This is according to Gerrie van Biljon, executive director of BUSINESS/PARTNERS, who says that although he believes entrepreneurship as a chosen career path is on the rise amongst the youth, they often don’t have the funding or experience available to start a business, and it is exactly for this reason that many choose to enter a business venture with a friend or family member for financial support, business acumen and experience.
He points to the recently released GEM State of Global Youth Entrepreneurship report, which highlights that in sub-Saharan Africa 77.7% of youth new or nascent businesses are primarily reliant on personal/family or friends for funding to start a business. “Although passion, drive, creativity and resourcefulness are extremely positive attributes for an entrepreneur to possess, experience and funding also play a large role in the success of a business.
“To go into business with friends / family or not is an age old question which has been answered in many different ways over the years, with many experts still deliberating on the topic. There are many reasons to support each response. My advice is to proceed, but with much caution. As with any business partnership, it is important to have certain ground rules in place from the beginning.”
Van Biljon provides some guidelines for young entrepreneurs to consider when entering a business partnership with friends or family members:
Do you trust your friend or the family member? If yes, then proceed and start discussions about going into business together. If not, then don’t consider going into business with this individual, as trust is one the most important factors in a business partnership.
Identify complementary skills
As business partners, you will both possess different skills, and it is ideal to go into business with someone that possesses skills that complement yours. Before deciding to go into business, review what type of skills are required for the business, and then take time to review your own skills and allocate roles accordingly.
Plan for the worst and best case scenario
As partners you should plan ahead on how to deal with disagreements that may occur in the future. As such, you should define roles within the business and agree who is the leader, as even with a 50/50 partnership, only one person can have the final say when a decision has to be made.
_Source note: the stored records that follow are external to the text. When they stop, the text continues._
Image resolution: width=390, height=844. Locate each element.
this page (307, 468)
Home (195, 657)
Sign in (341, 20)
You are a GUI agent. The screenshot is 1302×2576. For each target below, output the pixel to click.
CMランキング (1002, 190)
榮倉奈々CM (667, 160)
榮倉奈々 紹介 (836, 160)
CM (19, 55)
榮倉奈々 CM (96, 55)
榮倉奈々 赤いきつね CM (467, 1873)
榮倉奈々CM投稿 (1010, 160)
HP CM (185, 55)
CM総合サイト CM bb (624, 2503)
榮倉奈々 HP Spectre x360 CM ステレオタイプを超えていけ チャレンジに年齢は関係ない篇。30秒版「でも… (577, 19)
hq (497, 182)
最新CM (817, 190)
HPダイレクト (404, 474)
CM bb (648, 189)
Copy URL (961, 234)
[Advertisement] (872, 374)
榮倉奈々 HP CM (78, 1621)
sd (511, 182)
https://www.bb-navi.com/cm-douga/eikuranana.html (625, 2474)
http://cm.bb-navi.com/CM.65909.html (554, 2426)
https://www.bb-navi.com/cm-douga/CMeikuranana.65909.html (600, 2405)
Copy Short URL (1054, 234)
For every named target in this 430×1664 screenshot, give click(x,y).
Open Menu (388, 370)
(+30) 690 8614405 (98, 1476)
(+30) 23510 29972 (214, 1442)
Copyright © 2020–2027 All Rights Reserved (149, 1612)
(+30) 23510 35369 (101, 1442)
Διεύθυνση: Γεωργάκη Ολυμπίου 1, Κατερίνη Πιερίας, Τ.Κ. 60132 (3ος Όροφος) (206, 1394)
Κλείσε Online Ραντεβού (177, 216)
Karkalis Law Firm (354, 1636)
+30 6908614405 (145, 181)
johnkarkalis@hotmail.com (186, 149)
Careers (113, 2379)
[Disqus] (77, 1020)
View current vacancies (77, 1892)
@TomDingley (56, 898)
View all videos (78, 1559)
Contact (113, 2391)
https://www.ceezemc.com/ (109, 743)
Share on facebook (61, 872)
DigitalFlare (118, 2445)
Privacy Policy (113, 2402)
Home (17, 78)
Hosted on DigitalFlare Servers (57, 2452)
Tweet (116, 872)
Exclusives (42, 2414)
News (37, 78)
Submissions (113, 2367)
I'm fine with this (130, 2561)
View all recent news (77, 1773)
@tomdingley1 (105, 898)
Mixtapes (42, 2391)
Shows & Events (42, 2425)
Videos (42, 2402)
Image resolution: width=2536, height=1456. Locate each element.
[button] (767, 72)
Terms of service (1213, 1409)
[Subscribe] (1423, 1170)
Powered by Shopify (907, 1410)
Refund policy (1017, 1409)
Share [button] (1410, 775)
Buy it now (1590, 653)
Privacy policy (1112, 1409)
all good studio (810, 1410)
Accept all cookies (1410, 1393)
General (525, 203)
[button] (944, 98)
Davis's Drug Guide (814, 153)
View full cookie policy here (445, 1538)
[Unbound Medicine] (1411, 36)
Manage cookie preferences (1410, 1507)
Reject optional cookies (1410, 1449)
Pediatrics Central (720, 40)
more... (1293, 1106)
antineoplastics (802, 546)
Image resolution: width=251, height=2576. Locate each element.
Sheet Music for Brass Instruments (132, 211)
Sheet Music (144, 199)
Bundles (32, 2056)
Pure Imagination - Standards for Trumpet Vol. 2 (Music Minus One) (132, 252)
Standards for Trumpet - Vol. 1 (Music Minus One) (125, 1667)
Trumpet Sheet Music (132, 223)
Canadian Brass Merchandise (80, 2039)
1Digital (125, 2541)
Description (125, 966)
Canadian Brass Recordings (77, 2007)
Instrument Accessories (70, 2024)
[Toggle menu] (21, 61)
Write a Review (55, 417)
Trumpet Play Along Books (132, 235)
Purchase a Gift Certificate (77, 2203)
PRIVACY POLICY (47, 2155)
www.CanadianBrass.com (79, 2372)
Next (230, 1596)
Appointing an external board can also assist with this process.
If the business is ever extremely successful, how will profits be shared? If the business fails and doesn’t survive, how will its debts be paid off? These are some of the tough questions that need to be addressed before going into business together. Once all aspects of the partnership have been evaluated and the terms agreed on, protect each other by signing relevant agreements which should include an exit clause.
Will your personal relationship survive a business failure?
All entrepreneurs should plan for the worst case scenario, and part of this is to determine whether the relationship can survive a business failure. If the relationship is valued and cannot survive a business failure, it is probably not wise to pursue the venture together.